Confinement à Antananarivo: Les autorités se contredisent sur le cas des gargotes

L’ouverture des gargotes en cette période de confinement est soumise à des conditions selon le ministère de la Santé. De l’autre côté, le ministère de l’Industrie signe et persiste que les contrôles seront stricts à l’endroit des commerces non-essentiels qui continuent d’exercer.

Les commerces non essentiels devront garder portes closes durant les quinze jours de confinement. Une mesure qui a été annoncée par le ministre de l’Industrie, du commerce et de l’artisanat, Lantosoa Rakotomalala, durant son intervention sur la chaine nationale, dimanche dernier. Une mesure qui a été renforcée par le coordonnateur du Centre de commandement opérationnel (CCO) Covid-19, le général Elack Olivier Andriankaja, qui, à son tour, a indiqué que les restaurants et les gargotes ne sont pas qualifiés d’essentiels.

Un «task force» composé par les agents du ministère de l’Industrie ainsi que les éléments des forces de l’ordre a été même mis en place pour veiller à ce que cette mesure soit respectée. Mais grande fût la surprise de tous lorsque le ministère de la Santé publique, plus précisément, l’Agence de contrôle sanitaire et de la qualité des denrées alimentaires (ACSQDA), a annoncé sur la chaine nationale que les gargotes peuvent exercer à condition qu’elles respectent les règles d’hygiènes alimentaires. Ceci, à travers les descentes effectuées par leurs agents qui ne manqueront pas d’émettre des recommandations, qui seront signées par les gargotiers lorsque le besoin se présente.

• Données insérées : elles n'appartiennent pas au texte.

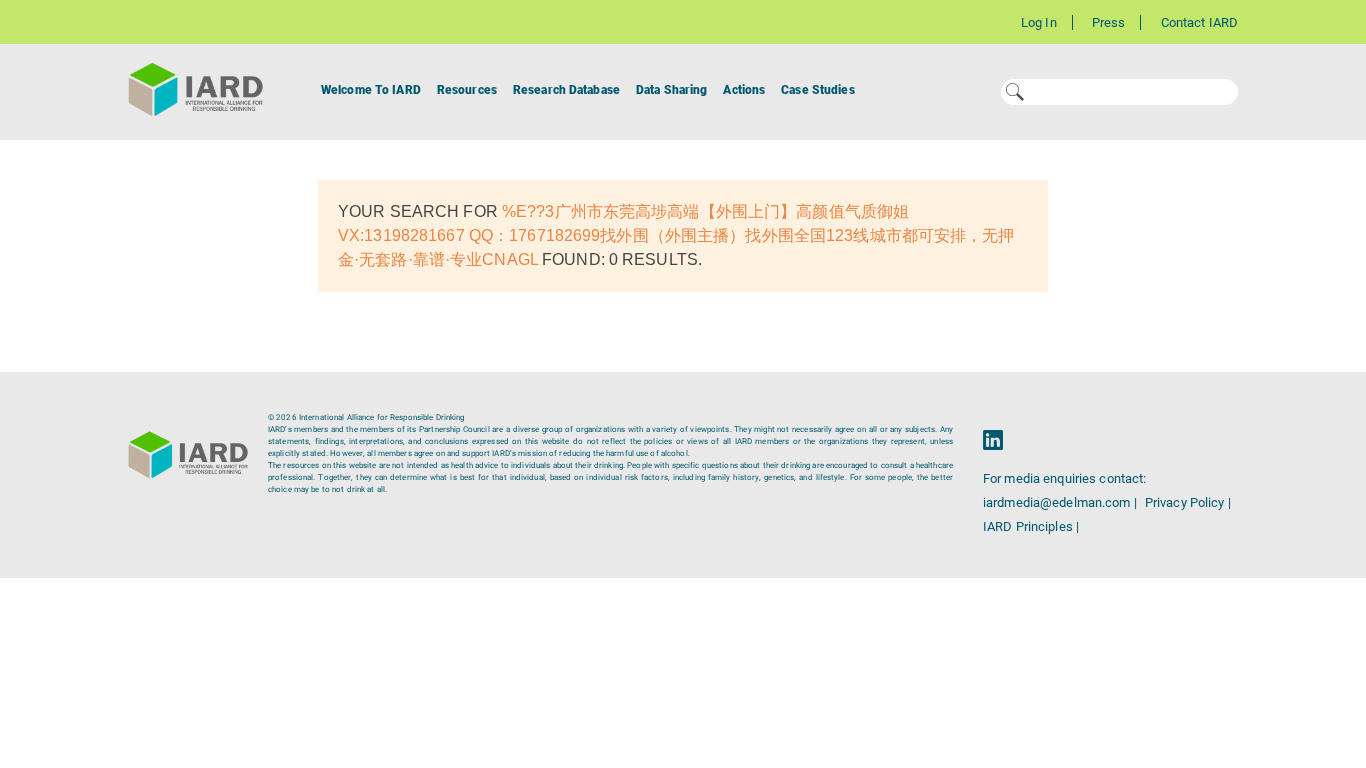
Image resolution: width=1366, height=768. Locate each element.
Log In (1039, 22)
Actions (744, 90)
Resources (467, 90)
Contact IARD (1199, 22)
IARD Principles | (1031, 526)
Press (1109, 22)
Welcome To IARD (371, 90)
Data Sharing (671, 90)
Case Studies (817, 90)
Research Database (566, 90)
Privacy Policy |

«Tout d’abord, les gargotes ne sont pas autorisées à ouvrir car ce sont des lieux susceptibles de rassembler un nombre important de personnes. Si elles devront recevoir des consommateurs, elles doivent respecter les recommandations émises par l’ACSQDA notamment le port du masque et la mise en place du dispositif de lavage des mains avec du savon», selon le directeur de cette agence, Joelinirina Rakotovao Ravahatra.

Déjà, les mesures de confinement imposées par l’Etat sont difficiles à faire respecter mais cette contradiction au niveau des autorités ne fait qu’encourager la désobéissance. Ces gargotes échappent à tout contrôle et continuent de servir des plats dans tous les quartiers de la Capitale sans se soucier des moindres détails de l’hygiène alimentaire.

Non seulement, elles exercent librement mais certaines d’entre elles ne respectent pas l’horaire de fermeture des commerces qui est fixé à midi. Cette pratique est très courante, par exemple,  à Ambatolampy, dans le VIème arrondissement où la fréquence des coupures d’eau est aussi un problème récurrent. Certaines gargotes conservent également les nourritures qui ne sont pas vendues la veille pour les revendre le lendemain. Mais là encore, les conditions de conservations laissent à désirer car certaines d’entre elles ne disposent même pas de réfrigérateur.